--- Problem statement ---
Exactly what is written in the records below should be returned, minus the images.

--- Extracted material ---
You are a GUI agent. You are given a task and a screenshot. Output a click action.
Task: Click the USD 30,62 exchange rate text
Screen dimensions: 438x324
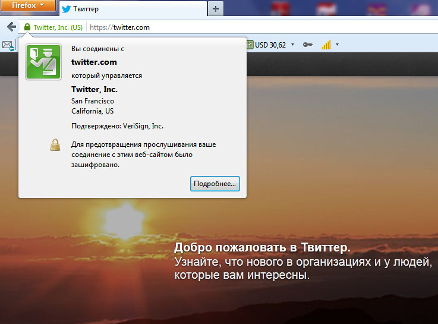tap(270, 45)
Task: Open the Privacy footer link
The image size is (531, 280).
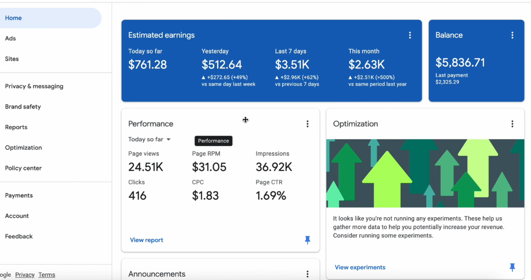Action: pos(25,275)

--- Answer to the problem ---
You are a GUI agent. You are given a task and a screenshot. Output a click action.
Task: Click the USD 30,62 exchange rate text
Screen dimensions: 438x324
tap(270, 45)
Task: Open the Privacy footer link
The image size is (531, 280).
Action: pos(25,275)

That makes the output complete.